Prime Minister Trudeau arrives in Cambodia for ASEAN summit, Canada seeks deeper Indo-Pacific ties

PHNOM PENH, CAMBODIA—Prime Minister Justin Trudeau has landed in Cambodia for a summit aimed at deepening economic ties with Southeast Asia, a region where Canada’s involvement has been sporadic.

Prime Minister Trudeau is in Phnom Penh for the summit of the Association of Southeast Asian Nations, a bloc of 10 countries containing the world’s fastest growing economies.

His first day will include commemorative events to mark Canada’s 45-year relationship with ASEAN, as well as the group negotiating a free trade agreement with Canada.

The visit comes at a time when Canada seeks to forge closer ties with Asian nations and find an alternative to China’s growing assertiveness. Her ASEAN as a bloc has already become Canada’s sixth largest trading partner.

The majority of ASEAN’s population is under the age of 30, fueled by a growing middle class in countries such as Indonesia and Thailand, and cheap labor as companies move jobs from China to places such as Vietnam and the Philippines.

As for Cambodia, Canada is one of its largest trading partners, with bilateral trade reaching $1.82 billion last year. About 98% of that was related to goods such as clothing and footwear that Cambodia sold to Canada, while Canadian goods such as auto parts and artificial fur were just her $38.5 million.

Despite a limited diplomatic presence, trade between the two countries has soared. In 2009, the Harper administration closed the Canadian Embassy in Phnom Penh and downgraded it to a consulate. At the time, Ottawa said it would “seriously consider Canada’s current diplomatic representation abroad,” but many chalked up the move to budget cuts.

Wayne Farmer, president of the Canada-ASEAN Business Council, said Ottawa is just one example of lagging behind the United States, Australia, the United Kingdom and France in establishing strong trade ties with the region.

“It’s the farthest part of the world from Canada. Farther than Africa, farther than North Asia, farther than Europe. It’s not all that surprising that we’re latecomers,” Farmer said.

“But in today’s world of communications and transportation, that’s no excuse either.”

Farmer said Canada had a strong presence in ASEAN countries as a major aid partner decades ago during the post-colonial era of the 1960s.

Canada is still famous in the region for playing a leading role in the global effort to clear landmines in the 1990s.

Yet just as some countries crossed the threshold of being considered developed and began to become economic heavyweights, Canada withdrew from the region.

“We’ve had a reputation as Fairweather’s friends at the end of the day in and out of the market, and doing some weird stuff,” said the Singapore-based Farmer.

“It would have been a natural progression to move from helping development to developing the business.”

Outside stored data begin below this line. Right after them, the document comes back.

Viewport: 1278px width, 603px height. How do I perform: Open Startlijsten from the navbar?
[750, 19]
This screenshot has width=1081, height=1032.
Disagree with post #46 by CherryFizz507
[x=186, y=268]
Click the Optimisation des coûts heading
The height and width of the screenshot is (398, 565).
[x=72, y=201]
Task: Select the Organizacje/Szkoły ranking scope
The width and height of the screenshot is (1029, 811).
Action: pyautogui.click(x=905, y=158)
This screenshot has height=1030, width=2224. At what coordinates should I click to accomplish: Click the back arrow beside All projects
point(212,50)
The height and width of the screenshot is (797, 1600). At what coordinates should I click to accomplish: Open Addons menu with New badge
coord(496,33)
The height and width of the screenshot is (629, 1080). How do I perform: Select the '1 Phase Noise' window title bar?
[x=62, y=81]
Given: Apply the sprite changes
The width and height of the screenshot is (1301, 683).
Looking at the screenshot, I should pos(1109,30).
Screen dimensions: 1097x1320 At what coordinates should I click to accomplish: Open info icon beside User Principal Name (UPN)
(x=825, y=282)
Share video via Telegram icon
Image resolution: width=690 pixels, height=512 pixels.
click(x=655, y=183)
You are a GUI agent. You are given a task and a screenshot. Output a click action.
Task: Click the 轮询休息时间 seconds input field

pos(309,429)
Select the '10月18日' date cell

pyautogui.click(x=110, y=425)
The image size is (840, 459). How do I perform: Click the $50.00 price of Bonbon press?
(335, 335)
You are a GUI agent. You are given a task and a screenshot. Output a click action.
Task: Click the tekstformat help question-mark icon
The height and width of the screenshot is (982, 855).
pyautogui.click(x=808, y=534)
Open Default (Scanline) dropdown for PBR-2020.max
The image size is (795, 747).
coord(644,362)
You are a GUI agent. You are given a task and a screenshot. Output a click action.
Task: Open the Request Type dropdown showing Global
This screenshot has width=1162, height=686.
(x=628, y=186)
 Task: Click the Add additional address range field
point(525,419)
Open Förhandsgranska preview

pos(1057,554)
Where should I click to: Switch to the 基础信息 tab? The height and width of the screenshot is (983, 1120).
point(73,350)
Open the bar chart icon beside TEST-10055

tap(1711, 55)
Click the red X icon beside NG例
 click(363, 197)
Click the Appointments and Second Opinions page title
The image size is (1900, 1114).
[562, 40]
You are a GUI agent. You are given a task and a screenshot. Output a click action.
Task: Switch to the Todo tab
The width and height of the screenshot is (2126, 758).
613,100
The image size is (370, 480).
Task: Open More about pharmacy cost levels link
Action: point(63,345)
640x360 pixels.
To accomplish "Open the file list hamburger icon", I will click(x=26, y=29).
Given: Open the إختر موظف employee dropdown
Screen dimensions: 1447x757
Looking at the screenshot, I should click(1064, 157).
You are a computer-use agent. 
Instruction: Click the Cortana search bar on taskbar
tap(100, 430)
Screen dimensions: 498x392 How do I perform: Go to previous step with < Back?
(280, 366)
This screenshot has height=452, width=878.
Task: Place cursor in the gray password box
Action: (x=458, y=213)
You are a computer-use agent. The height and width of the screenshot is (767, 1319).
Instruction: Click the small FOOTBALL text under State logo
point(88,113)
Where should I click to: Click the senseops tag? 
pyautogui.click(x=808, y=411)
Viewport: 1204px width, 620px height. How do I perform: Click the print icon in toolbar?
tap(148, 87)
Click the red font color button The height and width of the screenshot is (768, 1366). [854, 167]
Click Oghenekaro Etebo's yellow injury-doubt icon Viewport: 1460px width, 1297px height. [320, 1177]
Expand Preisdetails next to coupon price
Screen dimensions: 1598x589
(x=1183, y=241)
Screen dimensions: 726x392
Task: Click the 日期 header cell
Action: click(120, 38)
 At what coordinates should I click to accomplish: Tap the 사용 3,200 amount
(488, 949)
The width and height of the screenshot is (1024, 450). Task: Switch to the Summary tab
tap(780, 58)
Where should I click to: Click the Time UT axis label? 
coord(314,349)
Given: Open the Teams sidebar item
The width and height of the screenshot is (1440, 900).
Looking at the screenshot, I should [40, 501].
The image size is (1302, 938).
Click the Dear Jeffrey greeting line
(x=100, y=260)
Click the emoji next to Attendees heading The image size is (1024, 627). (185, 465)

Still, the Canadian private sector has a growing presence in the region, with Canadian pension funds investing across the region. Insurance companies such as Manulife and Sun Life are common names in her ASEAN countries such as the Philippines. His one of Cambodia’s largest banks, ABA, is owned by the Montreal-based National Bank.

Farmer claims Ottawa has made those relationships difficult to forge.Canada required visas for business travelers from ASEAN countries and upheld some of the strictest COVID-19 travel rules .

Farmer says Ottawa is at risk of losing students to places like Australia, with immigration backlogs delaying student visas, including those who were halfway through their degrees in Canada.